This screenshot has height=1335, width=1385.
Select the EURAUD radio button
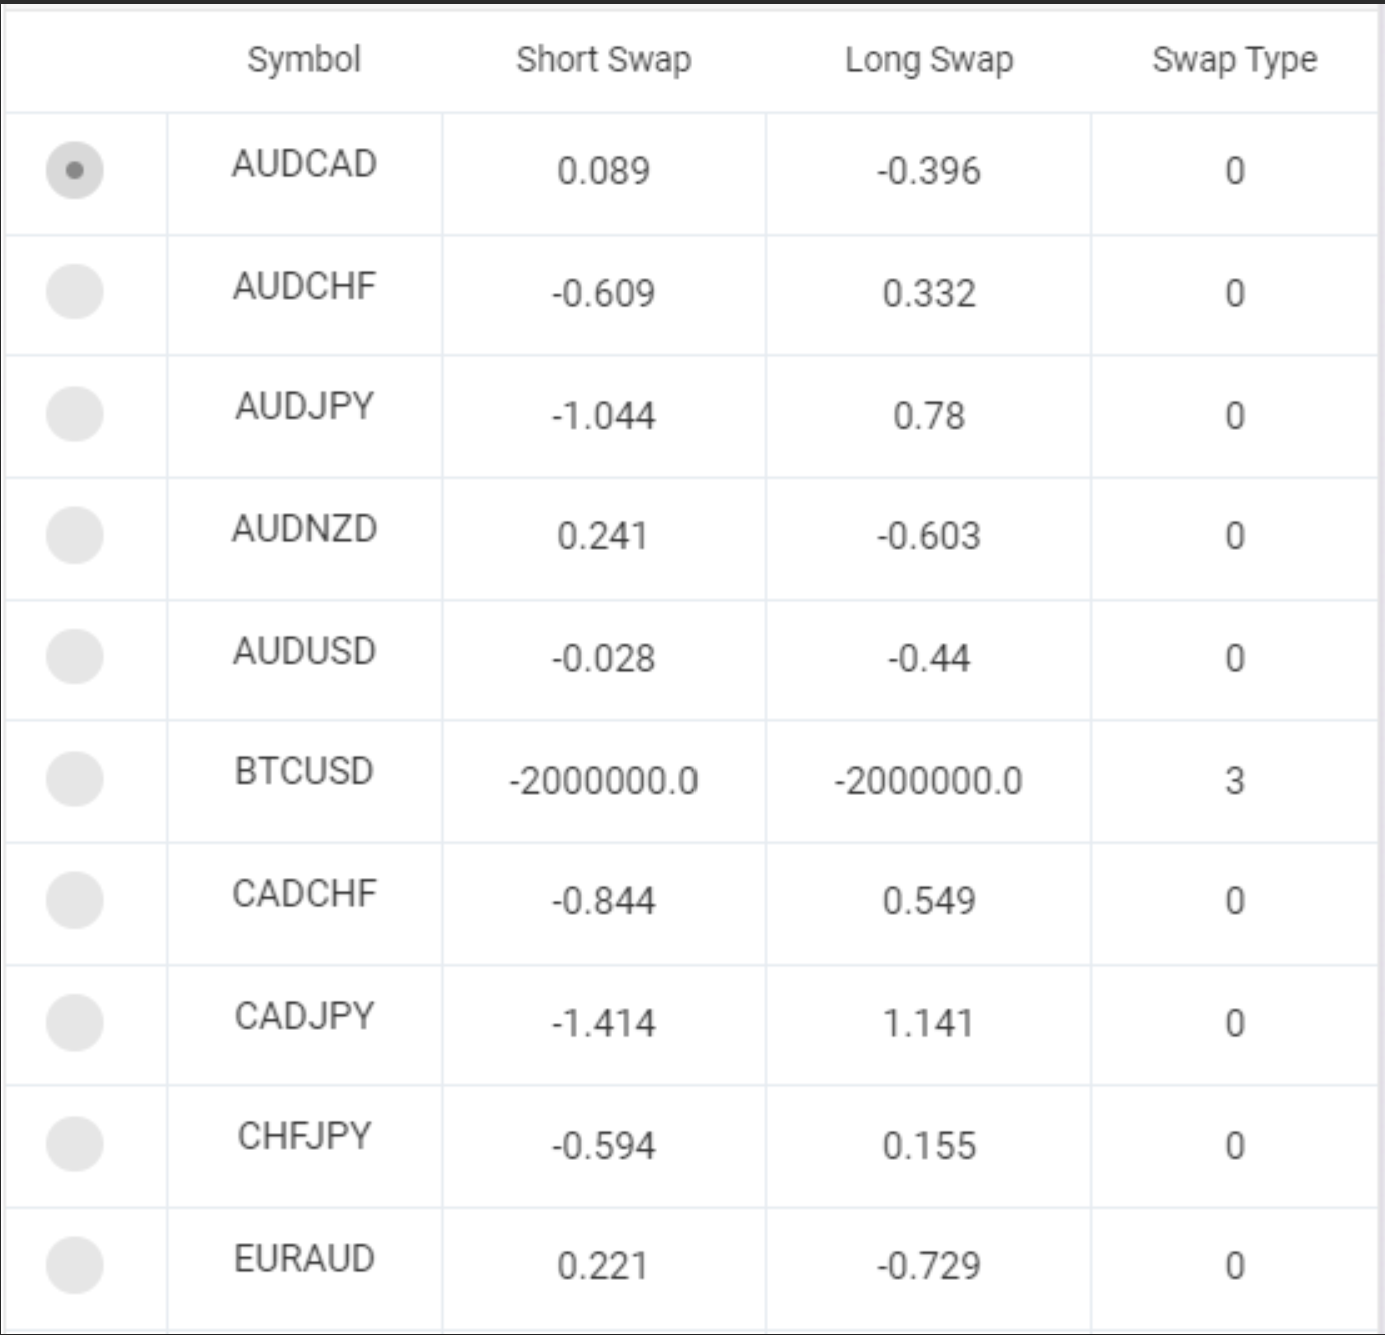tap(74, 1265)
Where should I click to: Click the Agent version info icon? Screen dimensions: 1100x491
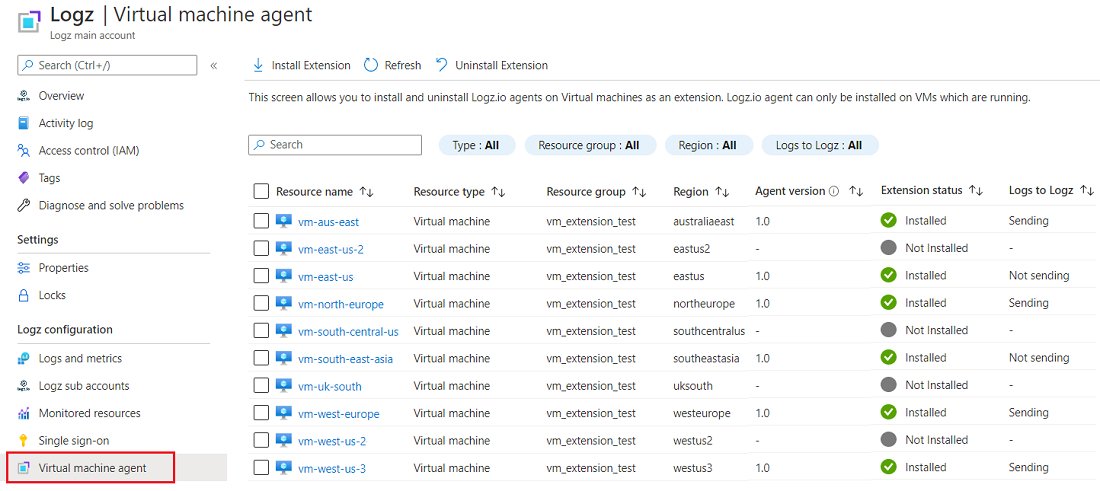coord(834,191)
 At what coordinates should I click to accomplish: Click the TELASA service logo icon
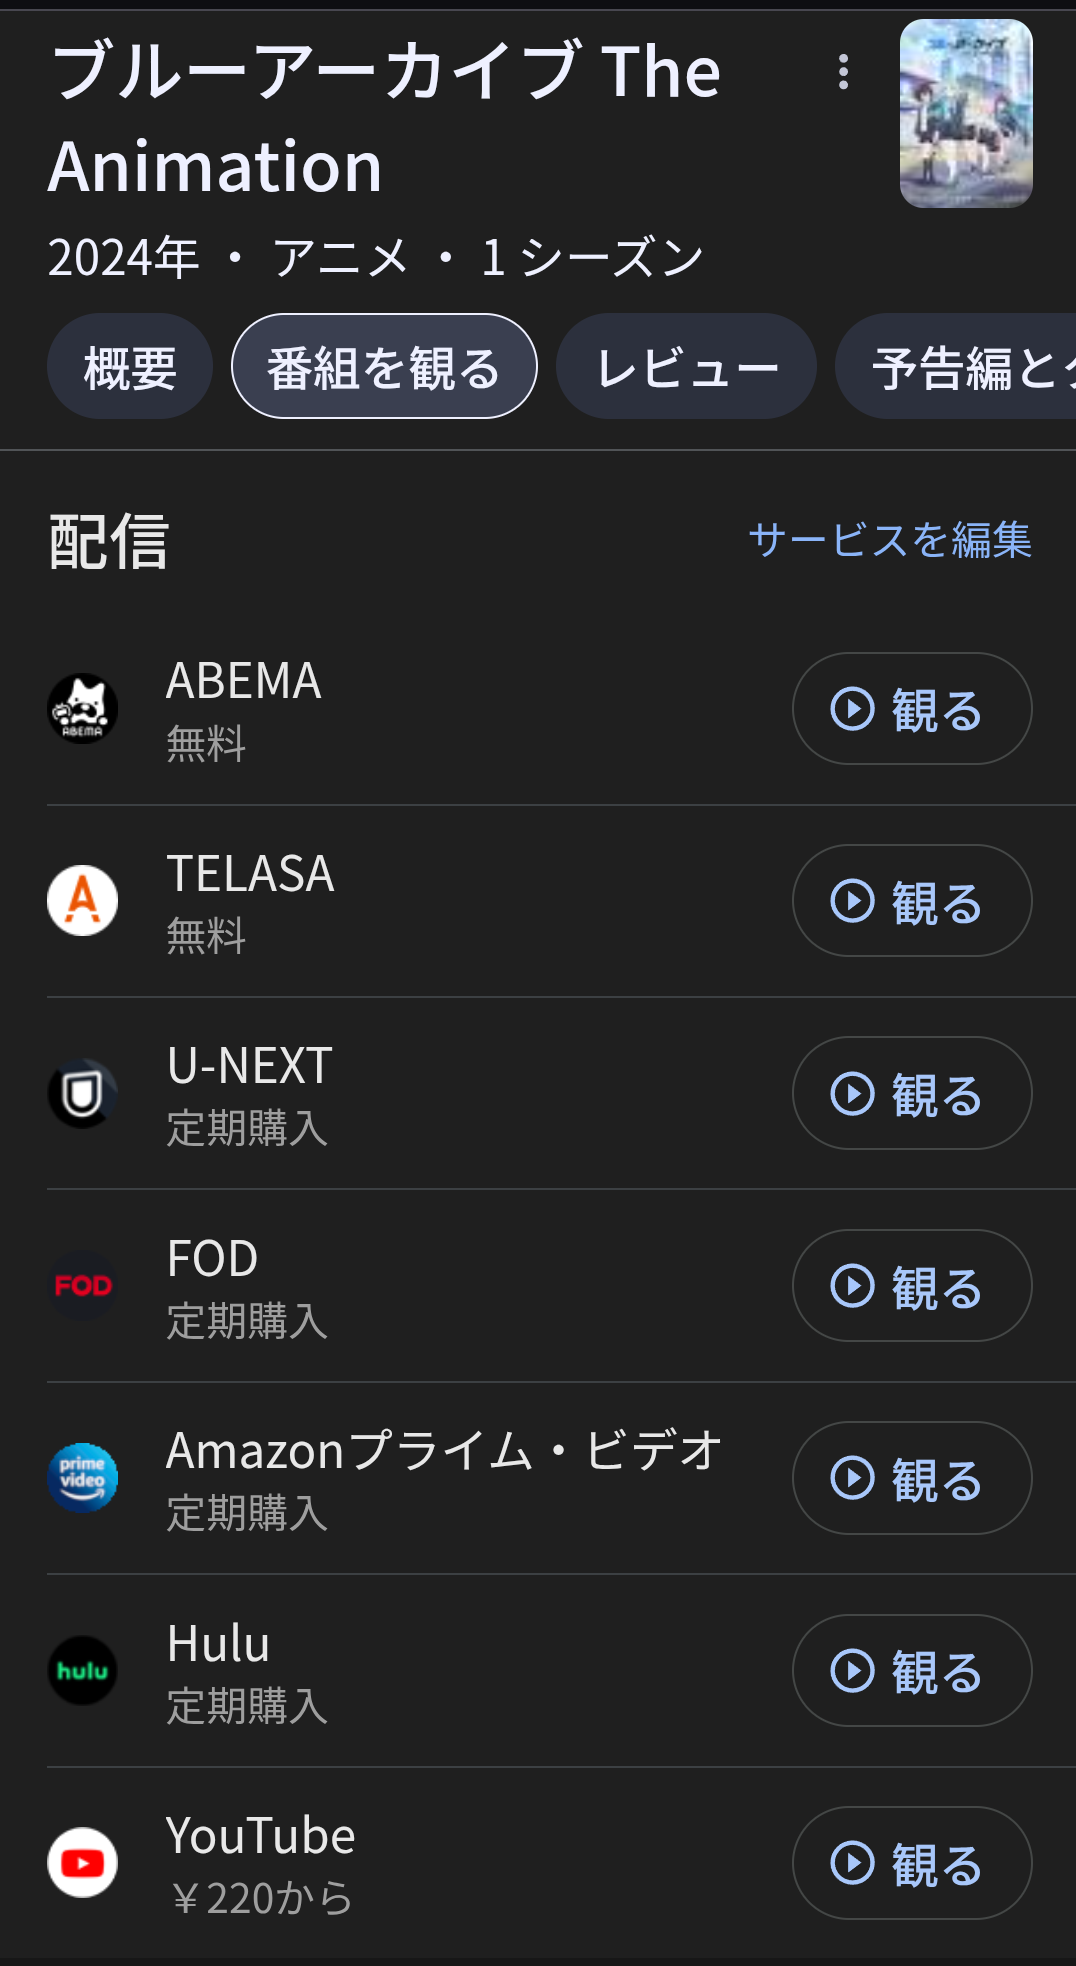click(x=83, y=900)
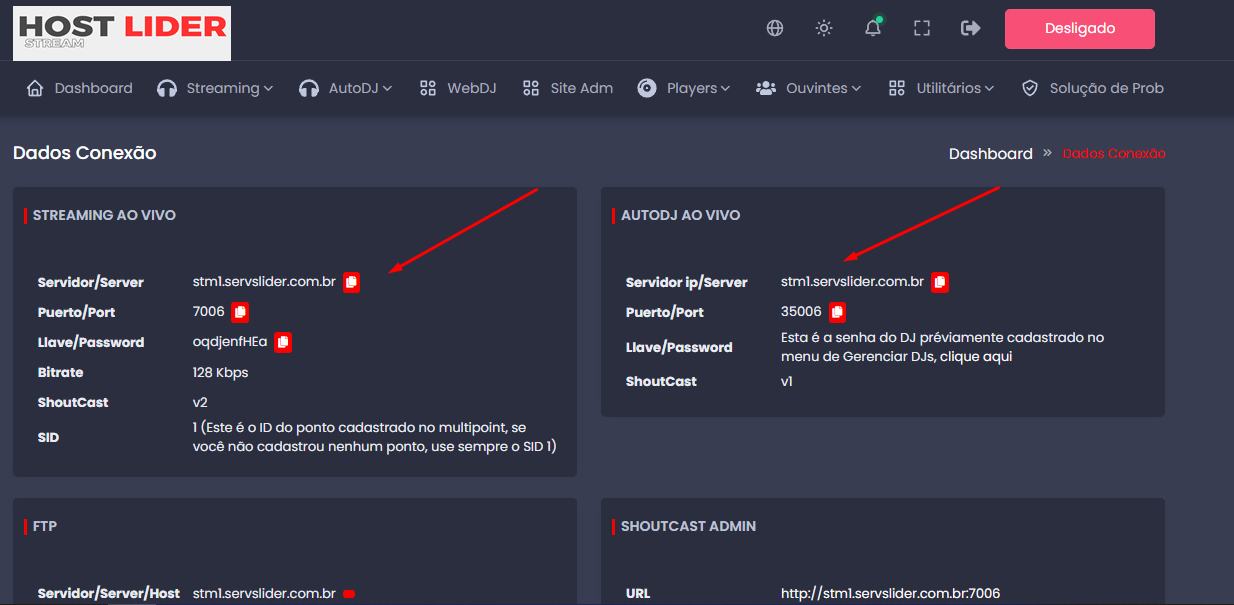Toggle light/dark theme with sun icon
This screenshot has width=1234, height=605.
824,28
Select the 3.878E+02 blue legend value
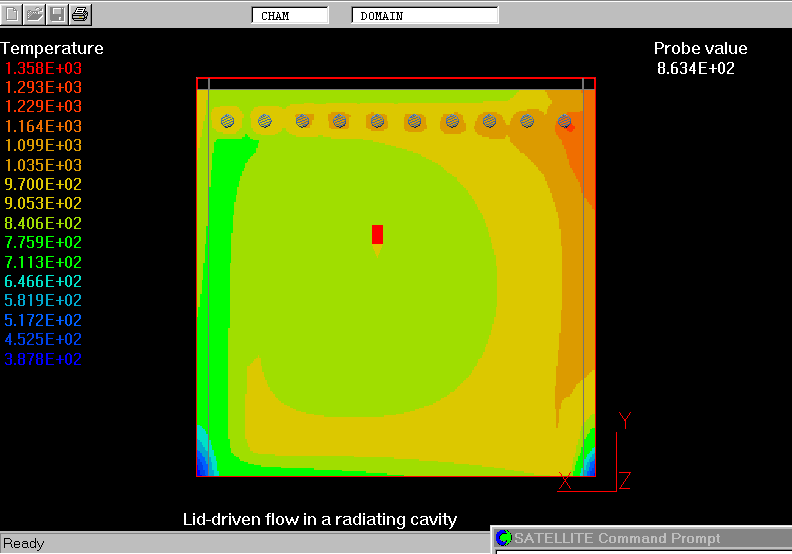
┄┄┄┄┄┄┄┄┄┄┄┄┄┄┄┄┄┄┄┄
• **WORK INSTRUCTION**
Leaving out all pictures, repeat word for word the lines from the one containing "Select the EURAUD radio button" through the final line of the material above.

• **EXERCISE SOLUTION**
Select the EURAUD radio button
tap(74, 1265)
Where should I click to: Click the Agent version info icon? Screen dimensions: 1100x491
coord(834,191)
 At what coordinates should I click to accomplish: Click the TELASA service logo icon
click(x=83, y=900)
Toggle light/dark theme with sun icon
This screenshot has width=1234, height=605.
824,28
Select the 3.878E+02 blue legend value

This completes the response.